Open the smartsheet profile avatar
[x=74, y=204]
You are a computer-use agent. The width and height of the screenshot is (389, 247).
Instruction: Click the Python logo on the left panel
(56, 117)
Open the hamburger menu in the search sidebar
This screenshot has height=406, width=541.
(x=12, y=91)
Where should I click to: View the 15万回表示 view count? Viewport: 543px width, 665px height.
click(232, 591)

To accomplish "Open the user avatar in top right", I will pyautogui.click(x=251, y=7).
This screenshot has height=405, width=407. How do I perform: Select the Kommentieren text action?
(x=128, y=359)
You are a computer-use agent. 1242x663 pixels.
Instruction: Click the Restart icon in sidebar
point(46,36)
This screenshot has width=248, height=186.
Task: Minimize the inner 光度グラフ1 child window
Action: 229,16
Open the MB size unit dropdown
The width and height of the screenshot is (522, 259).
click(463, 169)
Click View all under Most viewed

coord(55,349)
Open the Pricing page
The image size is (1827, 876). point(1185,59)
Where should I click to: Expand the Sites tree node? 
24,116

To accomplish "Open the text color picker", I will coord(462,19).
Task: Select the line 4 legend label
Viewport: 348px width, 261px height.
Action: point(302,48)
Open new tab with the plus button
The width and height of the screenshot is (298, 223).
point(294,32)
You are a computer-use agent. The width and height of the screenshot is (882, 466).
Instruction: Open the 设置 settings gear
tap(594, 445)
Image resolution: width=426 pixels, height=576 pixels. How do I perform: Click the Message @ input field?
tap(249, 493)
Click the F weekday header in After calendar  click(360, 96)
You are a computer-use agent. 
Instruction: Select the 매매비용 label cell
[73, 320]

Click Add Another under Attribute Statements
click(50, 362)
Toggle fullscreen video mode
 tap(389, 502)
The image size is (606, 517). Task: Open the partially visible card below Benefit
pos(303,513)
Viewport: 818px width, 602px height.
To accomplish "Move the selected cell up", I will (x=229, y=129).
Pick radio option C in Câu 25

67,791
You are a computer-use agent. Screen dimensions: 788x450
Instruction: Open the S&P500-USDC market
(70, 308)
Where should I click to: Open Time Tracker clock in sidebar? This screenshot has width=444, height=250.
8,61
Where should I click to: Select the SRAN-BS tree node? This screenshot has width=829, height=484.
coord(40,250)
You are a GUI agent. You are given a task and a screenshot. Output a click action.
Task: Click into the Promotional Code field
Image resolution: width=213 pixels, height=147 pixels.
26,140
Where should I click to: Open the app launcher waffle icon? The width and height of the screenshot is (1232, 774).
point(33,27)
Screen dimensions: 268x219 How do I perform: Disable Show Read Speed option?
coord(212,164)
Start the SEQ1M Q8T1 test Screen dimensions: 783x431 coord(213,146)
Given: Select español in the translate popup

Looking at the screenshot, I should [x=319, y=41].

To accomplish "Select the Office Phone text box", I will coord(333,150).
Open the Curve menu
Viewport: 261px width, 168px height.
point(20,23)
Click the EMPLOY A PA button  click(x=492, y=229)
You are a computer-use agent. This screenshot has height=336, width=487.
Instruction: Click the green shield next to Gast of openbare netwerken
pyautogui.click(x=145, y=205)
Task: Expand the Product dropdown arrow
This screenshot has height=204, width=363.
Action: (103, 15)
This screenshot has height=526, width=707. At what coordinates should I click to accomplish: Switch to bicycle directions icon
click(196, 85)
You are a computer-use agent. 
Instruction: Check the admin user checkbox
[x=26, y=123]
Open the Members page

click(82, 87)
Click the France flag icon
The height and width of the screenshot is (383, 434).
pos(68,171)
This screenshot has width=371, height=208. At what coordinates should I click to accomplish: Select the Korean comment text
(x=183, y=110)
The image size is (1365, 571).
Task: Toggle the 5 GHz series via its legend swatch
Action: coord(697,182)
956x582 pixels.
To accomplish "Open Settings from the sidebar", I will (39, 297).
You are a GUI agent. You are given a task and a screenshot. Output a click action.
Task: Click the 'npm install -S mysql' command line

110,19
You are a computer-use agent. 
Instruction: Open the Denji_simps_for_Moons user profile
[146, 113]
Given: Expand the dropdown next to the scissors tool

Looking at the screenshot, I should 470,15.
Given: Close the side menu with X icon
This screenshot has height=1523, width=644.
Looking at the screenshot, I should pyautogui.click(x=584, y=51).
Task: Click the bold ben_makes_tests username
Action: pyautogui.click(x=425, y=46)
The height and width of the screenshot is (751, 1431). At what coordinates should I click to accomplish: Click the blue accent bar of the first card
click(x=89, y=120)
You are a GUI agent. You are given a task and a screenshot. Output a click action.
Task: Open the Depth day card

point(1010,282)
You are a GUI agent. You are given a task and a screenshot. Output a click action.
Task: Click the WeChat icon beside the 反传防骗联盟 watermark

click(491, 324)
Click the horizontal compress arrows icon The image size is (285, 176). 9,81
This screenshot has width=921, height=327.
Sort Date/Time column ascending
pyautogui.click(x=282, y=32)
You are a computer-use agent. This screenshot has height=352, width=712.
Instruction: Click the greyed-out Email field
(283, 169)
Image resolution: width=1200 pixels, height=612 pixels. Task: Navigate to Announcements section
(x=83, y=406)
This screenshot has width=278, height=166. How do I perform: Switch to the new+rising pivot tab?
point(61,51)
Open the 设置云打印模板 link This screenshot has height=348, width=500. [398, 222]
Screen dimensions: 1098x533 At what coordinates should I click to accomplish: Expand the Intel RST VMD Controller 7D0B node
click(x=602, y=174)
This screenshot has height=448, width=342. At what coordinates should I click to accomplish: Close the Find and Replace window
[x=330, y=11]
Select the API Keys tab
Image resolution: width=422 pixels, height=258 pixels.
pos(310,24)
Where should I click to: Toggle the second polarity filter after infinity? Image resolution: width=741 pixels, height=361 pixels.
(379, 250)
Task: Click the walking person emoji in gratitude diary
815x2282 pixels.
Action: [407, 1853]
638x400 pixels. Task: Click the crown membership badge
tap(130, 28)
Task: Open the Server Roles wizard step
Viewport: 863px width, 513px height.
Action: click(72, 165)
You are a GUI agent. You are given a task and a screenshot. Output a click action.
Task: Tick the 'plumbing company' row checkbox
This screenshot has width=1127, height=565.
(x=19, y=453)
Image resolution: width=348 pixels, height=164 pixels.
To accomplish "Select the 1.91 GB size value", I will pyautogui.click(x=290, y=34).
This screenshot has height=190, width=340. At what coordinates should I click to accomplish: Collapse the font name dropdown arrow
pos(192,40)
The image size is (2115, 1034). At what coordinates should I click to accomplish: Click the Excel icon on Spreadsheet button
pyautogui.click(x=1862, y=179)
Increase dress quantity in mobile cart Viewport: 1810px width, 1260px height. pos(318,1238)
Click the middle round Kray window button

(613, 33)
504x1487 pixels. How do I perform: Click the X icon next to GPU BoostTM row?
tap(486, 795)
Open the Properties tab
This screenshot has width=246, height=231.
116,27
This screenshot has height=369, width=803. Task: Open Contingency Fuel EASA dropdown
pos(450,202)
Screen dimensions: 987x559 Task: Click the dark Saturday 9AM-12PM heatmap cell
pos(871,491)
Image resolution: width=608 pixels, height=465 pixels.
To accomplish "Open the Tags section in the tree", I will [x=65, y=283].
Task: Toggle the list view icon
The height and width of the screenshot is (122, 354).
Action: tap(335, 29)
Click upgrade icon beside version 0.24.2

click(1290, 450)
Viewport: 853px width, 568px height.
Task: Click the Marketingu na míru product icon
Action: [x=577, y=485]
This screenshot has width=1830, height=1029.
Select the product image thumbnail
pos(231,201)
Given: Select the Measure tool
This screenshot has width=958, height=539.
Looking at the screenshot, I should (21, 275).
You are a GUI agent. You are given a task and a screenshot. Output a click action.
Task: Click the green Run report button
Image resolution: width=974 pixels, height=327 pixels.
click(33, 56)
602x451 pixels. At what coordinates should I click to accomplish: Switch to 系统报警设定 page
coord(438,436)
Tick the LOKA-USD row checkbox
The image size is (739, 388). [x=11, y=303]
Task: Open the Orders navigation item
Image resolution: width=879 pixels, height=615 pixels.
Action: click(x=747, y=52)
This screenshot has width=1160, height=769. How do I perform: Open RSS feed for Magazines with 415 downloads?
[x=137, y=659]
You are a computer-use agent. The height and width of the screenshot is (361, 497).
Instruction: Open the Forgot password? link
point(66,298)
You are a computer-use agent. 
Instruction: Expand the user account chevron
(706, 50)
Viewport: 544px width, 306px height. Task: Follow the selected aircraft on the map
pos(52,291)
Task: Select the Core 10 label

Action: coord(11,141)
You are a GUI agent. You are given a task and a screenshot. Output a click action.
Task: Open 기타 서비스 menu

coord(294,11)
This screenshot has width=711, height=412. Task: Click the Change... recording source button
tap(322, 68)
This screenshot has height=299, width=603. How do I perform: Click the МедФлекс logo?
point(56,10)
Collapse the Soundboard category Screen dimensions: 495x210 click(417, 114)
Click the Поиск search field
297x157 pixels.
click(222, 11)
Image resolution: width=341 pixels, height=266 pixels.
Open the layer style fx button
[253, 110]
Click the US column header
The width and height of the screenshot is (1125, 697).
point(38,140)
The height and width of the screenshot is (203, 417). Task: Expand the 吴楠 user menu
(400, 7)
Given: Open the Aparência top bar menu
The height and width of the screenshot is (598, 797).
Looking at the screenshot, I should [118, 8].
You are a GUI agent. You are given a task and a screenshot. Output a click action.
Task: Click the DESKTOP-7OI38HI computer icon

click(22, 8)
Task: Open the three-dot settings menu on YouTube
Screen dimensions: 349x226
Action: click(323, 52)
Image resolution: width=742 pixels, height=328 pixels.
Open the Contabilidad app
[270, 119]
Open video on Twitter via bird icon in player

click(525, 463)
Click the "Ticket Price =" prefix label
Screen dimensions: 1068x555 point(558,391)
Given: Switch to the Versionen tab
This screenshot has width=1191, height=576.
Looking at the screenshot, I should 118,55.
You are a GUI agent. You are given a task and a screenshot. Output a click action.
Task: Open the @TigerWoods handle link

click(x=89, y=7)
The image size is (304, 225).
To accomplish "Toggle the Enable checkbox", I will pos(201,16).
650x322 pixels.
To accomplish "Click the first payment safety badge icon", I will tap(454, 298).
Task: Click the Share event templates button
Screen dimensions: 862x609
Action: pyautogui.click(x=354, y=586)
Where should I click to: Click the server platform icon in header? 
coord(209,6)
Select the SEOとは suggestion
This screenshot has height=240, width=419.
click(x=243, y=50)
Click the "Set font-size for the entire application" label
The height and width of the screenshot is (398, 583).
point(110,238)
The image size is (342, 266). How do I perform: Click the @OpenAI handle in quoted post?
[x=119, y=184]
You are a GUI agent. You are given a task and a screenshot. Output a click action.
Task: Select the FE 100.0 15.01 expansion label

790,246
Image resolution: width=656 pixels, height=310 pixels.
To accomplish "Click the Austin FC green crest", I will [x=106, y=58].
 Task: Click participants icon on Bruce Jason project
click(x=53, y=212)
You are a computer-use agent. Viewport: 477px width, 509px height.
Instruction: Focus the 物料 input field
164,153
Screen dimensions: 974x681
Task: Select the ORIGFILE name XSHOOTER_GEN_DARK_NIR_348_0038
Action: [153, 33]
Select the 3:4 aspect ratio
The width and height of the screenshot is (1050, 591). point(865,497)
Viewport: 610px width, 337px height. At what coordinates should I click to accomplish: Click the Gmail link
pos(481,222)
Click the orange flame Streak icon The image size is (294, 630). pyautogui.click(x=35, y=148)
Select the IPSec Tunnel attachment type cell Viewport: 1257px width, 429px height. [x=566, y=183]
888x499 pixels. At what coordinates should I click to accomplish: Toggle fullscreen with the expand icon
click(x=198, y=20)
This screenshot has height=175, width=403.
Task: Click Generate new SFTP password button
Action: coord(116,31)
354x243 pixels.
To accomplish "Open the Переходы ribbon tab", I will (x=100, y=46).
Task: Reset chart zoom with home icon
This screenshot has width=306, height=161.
——————
- _EXERCISE INSTRUCTIONS_
Reproduce, word for word and in full, only the lines above that start at the line with "Image resolution: width=974" and run through the line with "You are a computer-use agent. The height", both ends included.

- _FINAL ANSWER_
Image resolution: width=974 pixels, height=327 pixels.
click(33, 56)
602x451 pixels. At what coordinates should I click to accomplish: Switch to 系统报警设定 page
coord(438,436)
Tick the LOKA-USD row checkbox
The image size is (739, 388). [x=11, y=303]
Task: Open the Orders navigation item
Image resolution: width=879 pixels, height=615 pixels.
Action: click(x=747, y=52)
This screenshot has width=1160, height=769. How do I perform: Open RSS feed for Magazines with 415 downloads?
[x=137, y=659]
You are a computer-use agent. The height and width of the screenshot is (361, 497).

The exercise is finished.